Haleon has cut its annual revenue growth forecast after its first-half performance missed expectations due to a slowdown in demand for its healthcare products in North America.
The British company reported organic revenue growth of 3.2% for the six months to 30 June, slightly below the 3.4% expected by analysts.
Its EMEA & LatAm and APAC regions saw robust growth, up 5.2% and 5.0% respectively. However, sales in North America were down 0.4% as weak consumer confidence in the US and increased competition hurt uptake of its seasonal and discretionary products.
The group’s Oral Health division (+7.6%) was the star performer, driven by new innovations.
Meanwhile, adjusted operating profit rose 9.9% to £1.24bn, primarily helped by price increases and cost cuts.
The company expects stronger organic revenue growth in the second half, led by performance in other regions, but said demand in North America was “likely to remain subdued”.

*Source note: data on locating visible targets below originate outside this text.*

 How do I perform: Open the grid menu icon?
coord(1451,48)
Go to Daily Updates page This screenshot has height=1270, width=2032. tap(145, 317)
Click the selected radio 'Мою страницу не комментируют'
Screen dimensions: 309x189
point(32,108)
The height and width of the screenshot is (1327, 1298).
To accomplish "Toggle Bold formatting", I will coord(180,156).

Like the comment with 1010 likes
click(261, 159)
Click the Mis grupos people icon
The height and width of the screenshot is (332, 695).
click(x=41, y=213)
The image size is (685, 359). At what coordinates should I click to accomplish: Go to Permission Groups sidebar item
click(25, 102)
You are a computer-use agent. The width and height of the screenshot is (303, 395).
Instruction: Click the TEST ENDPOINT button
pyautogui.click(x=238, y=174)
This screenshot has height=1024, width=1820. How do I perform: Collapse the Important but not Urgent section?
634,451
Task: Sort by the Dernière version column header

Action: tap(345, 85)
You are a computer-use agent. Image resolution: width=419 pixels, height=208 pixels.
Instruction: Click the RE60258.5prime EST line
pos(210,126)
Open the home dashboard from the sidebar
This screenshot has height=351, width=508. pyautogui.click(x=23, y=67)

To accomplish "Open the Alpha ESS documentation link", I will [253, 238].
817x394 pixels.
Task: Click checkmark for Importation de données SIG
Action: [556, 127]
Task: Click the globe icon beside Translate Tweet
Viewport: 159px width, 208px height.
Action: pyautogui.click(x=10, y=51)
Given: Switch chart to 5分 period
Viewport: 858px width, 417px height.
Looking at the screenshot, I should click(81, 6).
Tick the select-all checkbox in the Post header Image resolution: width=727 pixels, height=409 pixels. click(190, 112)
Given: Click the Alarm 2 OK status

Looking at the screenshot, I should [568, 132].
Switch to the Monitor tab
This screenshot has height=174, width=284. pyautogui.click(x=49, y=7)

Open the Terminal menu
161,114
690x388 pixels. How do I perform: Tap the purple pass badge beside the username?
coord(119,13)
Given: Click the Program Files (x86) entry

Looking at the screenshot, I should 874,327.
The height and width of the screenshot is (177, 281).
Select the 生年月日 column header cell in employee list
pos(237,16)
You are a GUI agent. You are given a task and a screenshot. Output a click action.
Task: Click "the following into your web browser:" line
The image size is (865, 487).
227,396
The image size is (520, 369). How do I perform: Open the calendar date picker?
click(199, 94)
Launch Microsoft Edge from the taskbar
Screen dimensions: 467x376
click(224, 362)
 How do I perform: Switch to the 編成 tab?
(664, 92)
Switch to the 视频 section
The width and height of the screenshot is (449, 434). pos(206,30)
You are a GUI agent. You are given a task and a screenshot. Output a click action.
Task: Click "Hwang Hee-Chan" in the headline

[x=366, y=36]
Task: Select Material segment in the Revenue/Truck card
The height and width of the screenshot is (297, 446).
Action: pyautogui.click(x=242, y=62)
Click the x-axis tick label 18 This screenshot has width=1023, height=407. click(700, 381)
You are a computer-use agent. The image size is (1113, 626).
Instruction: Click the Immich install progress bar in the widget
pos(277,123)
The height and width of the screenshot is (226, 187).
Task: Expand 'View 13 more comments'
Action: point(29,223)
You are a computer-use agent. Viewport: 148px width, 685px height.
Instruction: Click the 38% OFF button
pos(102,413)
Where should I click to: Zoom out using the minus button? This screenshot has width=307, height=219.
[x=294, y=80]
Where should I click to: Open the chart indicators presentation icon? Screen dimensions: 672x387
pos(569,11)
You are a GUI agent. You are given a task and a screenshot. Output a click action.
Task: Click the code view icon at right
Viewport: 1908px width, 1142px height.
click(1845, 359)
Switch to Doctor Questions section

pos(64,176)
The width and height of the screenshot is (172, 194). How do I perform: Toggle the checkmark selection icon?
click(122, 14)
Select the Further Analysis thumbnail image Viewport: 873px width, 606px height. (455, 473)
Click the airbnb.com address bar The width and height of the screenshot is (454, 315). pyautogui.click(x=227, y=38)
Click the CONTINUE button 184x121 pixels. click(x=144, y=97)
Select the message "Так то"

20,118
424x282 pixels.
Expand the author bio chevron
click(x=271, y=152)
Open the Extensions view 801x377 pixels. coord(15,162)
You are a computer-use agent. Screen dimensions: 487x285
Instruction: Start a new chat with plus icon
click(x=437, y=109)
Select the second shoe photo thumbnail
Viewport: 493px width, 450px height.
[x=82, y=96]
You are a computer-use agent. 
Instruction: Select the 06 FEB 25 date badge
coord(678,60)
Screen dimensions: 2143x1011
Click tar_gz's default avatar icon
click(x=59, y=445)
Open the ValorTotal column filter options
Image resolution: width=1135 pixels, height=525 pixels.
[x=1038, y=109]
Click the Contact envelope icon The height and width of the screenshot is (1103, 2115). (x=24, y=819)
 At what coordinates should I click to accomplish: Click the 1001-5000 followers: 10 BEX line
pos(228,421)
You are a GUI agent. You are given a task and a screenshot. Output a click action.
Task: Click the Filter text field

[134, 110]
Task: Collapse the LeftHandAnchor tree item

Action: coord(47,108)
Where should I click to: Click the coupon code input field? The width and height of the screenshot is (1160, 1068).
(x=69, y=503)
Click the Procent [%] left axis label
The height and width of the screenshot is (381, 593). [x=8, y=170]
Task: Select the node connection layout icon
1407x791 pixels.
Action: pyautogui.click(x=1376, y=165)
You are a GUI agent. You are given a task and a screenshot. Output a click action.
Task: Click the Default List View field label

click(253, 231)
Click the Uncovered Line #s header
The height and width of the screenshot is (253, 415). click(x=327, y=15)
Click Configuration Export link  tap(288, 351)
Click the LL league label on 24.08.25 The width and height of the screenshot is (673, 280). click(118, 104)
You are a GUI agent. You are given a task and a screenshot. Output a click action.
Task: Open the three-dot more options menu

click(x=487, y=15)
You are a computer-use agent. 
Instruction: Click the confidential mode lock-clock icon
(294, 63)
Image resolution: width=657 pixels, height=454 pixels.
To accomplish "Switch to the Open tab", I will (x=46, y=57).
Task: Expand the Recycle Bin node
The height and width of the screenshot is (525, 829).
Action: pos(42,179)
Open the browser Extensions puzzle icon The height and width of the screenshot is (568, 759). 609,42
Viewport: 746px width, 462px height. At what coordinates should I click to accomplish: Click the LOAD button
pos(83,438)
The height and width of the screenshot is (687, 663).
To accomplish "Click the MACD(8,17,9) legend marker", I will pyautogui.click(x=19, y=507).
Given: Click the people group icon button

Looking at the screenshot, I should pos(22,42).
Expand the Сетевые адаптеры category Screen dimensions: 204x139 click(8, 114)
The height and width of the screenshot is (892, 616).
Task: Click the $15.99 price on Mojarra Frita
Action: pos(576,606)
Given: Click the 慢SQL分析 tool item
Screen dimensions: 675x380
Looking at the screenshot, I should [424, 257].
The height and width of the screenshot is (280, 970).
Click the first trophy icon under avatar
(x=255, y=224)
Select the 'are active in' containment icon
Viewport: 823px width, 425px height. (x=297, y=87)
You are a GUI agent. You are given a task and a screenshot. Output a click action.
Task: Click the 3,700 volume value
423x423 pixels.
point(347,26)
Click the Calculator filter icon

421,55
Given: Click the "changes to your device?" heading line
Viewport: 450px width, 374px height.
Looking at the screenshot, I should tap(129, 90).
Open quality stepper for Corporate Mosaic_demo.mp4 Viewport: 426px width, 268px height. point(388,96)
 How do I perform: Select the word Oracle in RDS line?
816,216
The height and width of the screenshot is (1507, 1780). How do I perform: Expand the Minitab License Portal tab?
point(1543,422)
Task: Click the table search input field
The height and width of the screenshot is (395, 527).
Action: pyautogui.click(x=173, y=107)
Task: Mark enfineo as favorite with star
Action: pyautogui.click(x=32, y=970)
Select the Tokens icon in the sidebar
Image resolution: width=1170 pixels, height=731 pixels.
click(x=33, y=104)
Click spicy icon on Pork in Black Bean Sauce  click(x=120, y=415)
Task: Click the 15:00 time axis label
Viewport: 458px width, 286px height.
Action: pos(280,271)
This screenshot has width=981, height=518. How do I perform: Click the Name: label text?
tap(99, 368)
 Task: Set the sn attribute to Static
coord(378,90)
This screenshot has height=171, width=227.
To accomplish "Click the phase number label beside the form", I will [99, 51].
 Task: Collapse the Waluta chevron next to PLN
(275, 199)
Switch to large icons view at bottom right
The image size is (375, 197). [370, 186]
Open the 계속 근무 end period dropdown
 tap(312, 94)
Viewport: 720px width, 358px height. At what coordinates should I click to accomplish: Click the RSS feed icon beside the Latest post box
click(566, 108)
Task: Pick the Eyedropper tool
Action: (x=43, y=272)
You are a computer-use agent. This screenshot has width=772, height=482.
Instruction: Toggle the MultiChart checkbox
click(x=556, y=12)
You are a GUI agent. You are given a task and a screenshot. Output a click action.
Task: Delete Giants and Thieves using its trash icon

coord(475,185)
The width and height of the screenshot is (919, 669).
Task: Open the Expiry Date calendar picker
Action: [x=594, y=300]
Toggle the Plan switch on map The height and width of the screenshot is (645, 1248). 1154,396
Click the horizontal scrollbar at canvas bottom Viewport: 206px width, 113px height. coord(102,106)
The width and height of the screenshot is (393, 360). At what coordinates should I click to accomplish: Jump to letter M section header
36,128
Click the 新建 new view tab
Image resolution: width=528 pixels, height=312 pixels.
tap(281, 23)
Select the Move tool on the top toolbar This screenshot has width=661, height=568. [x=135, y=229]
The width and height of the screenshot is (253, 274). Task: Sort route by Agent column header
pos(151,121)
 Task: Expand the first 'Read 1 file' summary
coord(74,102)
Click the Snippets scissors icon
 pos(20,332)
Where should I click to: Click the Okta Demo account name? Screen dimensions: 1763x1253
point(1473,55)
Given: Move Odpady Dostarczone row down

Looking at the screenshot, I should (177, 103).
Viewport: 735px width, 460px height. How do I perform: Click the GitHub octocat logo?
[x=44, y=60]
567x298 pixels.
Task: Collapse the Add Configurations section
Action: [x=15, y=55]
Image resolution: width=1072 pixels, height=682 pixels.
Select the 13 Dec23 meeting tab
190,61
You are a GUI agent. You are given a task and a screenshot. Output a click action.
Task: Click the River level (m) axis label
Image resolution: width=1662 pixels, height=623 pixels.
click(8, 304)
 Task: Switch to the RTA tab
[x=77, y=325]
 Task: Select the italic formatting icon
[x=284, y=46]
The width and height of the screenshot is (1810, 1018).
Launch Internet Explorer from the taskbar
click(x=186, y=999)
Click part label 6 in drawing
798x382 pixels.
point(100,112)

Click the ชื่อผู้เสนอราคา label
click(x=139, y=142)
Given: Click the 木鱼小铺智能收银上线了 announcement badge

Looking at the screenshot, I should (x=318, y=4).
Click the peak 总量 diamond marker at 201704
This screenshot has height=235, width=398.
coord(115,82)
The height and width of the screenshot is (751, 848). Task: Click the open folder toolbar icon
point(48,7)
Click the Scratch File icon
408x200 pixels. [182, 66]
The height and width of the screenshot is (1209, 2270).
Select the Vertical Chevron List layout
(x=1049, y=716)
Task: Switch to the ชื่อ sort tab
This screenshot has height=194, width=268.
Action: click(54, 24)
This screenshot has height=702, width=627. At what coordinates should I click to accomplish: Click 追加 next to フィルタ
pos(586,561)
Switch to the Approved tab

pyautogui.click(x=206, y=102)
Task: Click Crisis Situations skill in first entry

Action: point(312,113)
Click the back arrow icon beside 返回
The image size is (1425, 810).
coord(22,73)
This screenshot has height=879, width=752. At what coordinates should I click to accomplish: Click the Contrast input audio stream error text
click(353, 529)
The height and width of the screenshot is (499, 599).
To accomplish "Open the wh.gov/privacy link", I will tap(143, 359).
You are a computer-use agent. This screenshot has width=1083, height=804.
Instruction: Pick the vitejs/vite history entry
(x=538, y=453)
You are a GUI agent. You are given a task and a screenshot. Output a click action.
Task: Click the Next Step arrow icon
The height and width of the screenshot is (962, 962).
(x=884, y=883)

As a result, Haleon’s organic revenue growth is now expected to be 3.5% for the year ending December. It had previously forecast growth of 4% to 6%.
CEO Brian McNamara highlighted the progress the business has made with its productivity programme to simplify its supply chain and drive gross profit margin. “This contributed to our strong organic operating profit growth while investing in A&P and R&D,” he said. “As a result, we are upgrading our guidance to high-single digit organic operating profit growth for the year.”
Despite the tough conditions in North America, he concluded: “We remain encouraged by the opportunities for growth across the business and confident in delivering our medium-term guidance.”